Berbagi cerita di Wiyata Guna

Di rabu pagi, hujan tak kunjung berhenti. Empat mobil Bus sekolah sudah menunggu siswa di halaman parkir Gedung serba guna SENBIK untuk keberangkatan kunjungan saya  dan warga salikur kelas X dan XI di hari kedua. Dalam jadwal yang sudah ditentukan seharusnya saya berkumpul pada pukul 07.00 WIB, akan tetapi hujan deras tak mengijinkan untuk tepat pada waktu. Satu per satu pembimbing berkumpul dan memperhatikan sekeliling sambil mengeluarkan secarik kertas daftar nama siswa dan kelompoknya.

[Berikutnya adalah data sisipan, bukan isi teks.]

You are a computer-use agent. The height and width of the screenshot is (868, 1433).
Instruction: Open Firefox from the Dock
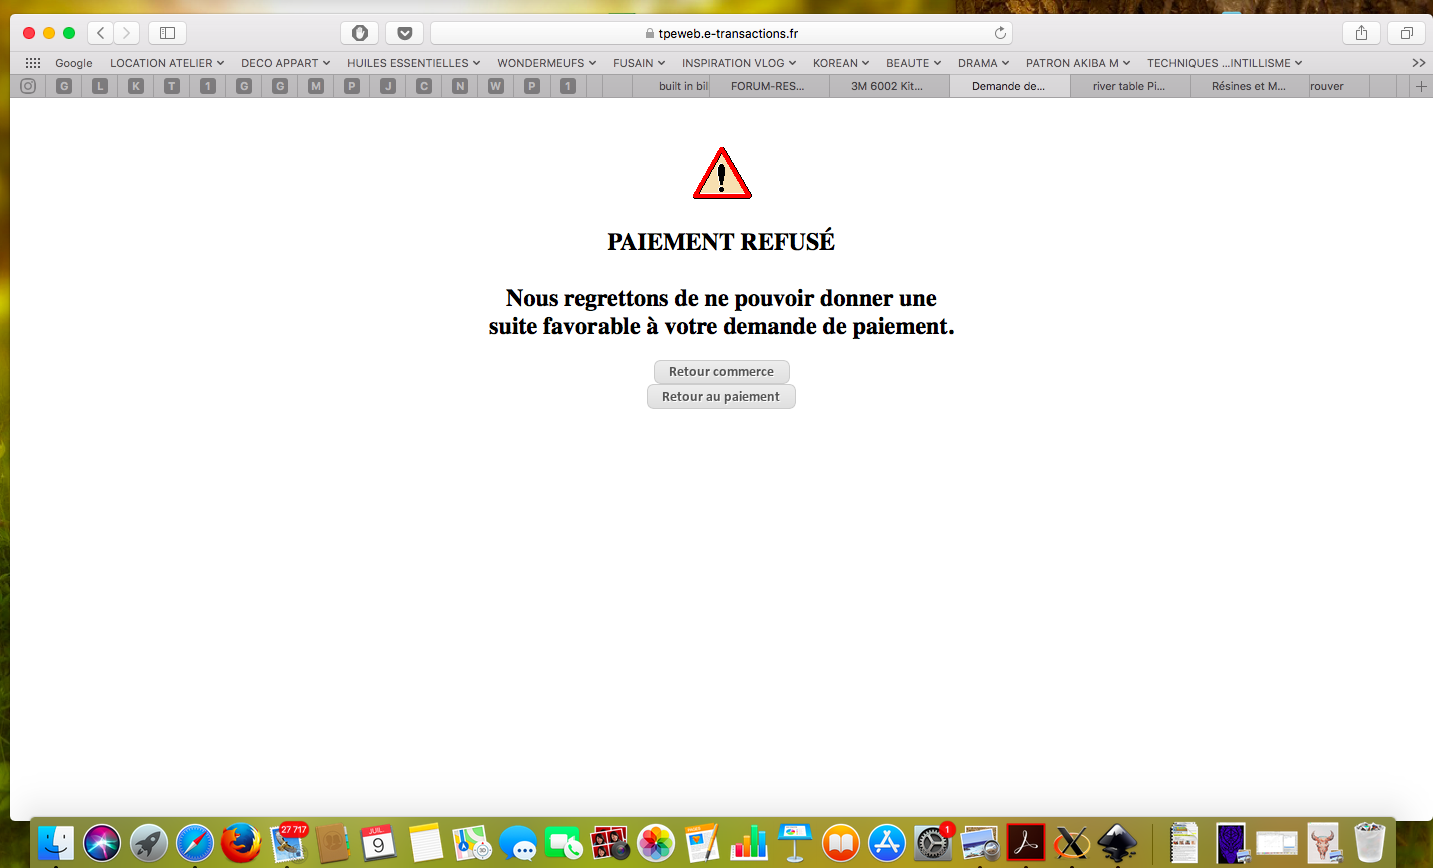[x=241, y=843]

Begitupun dengan siswa yang datang dengan keadaan basah tanpa jas hujan atau dengan jas hujan yang bergegas menuju arah bus, meskipun Sebagian siswa ada yang diantar menggunakan mobil jemputan tak mengendorkan semangat bagi kami memulai projek ini. AIIIHH,, betapa marahnya hujan mengguyur Bandung diselasa pagi. Semua bergegas dalam kejaran waktu, jalanan sepertinya tak ingin merasa kesepian dengan berlalu lalang menyebabkan kemacetan. Sempat saya meminta dalam doa agar hujan cepat menyerah karena pagi ini kami ekstra sibuk menuju Wiyata Guna, saya khawatir banyak siswa basah kuyup dalam pembelajaran hari ini.

Waktu menunjukan 08.43 WIB, beberapa siswa telah masuk dalam Bus sekolah, diperhatikannya sesekali oleh teman kelompok karena ada beberapa siswa yang benar – benar terlambat. Koordinator projek terus mondar – mandir sambil sesekali mengecek kedalam Bus apakah sudah lengkap semua siswa yang ada didalam daftar. Dalam komando jarak jauhnya koordinator projek mengisyaratkan untuk keberangkatan bus 10 menit kedepan dan biarkan saja siswa yang terlambat untuk ditinggal. Di Bus 3 ada satu orang kelas sebelas tidak kunjung datang sampai batas waktu yang ditentukan, dan terlihat beberapa teman kelompoknya sangat khawatir sekali dengan keadaan itu. Diyakinkan lagi untuk mengetahui lokasi satu orang temannya akhirnya harus merelakan dia tertinggal, karena Bus harus  berangkat tepat pukul 09.00 Wib. Hujan masih saja deras dan jalanan tetap saja padat tetapi suara klakson Bus memecah kebisingan diantara jalan gede bage dan Soekarno Hatta. Putaran roda ban perlahan tapi pasti menapaki jalanan itu. Sampai akhirnya jalur yang diambil oleh supir Bus melewati jalan rumah sakit, ujung berung, cicaheum menuju arah gazibu dan akhirnya melewati bawah jalan layang pasopati.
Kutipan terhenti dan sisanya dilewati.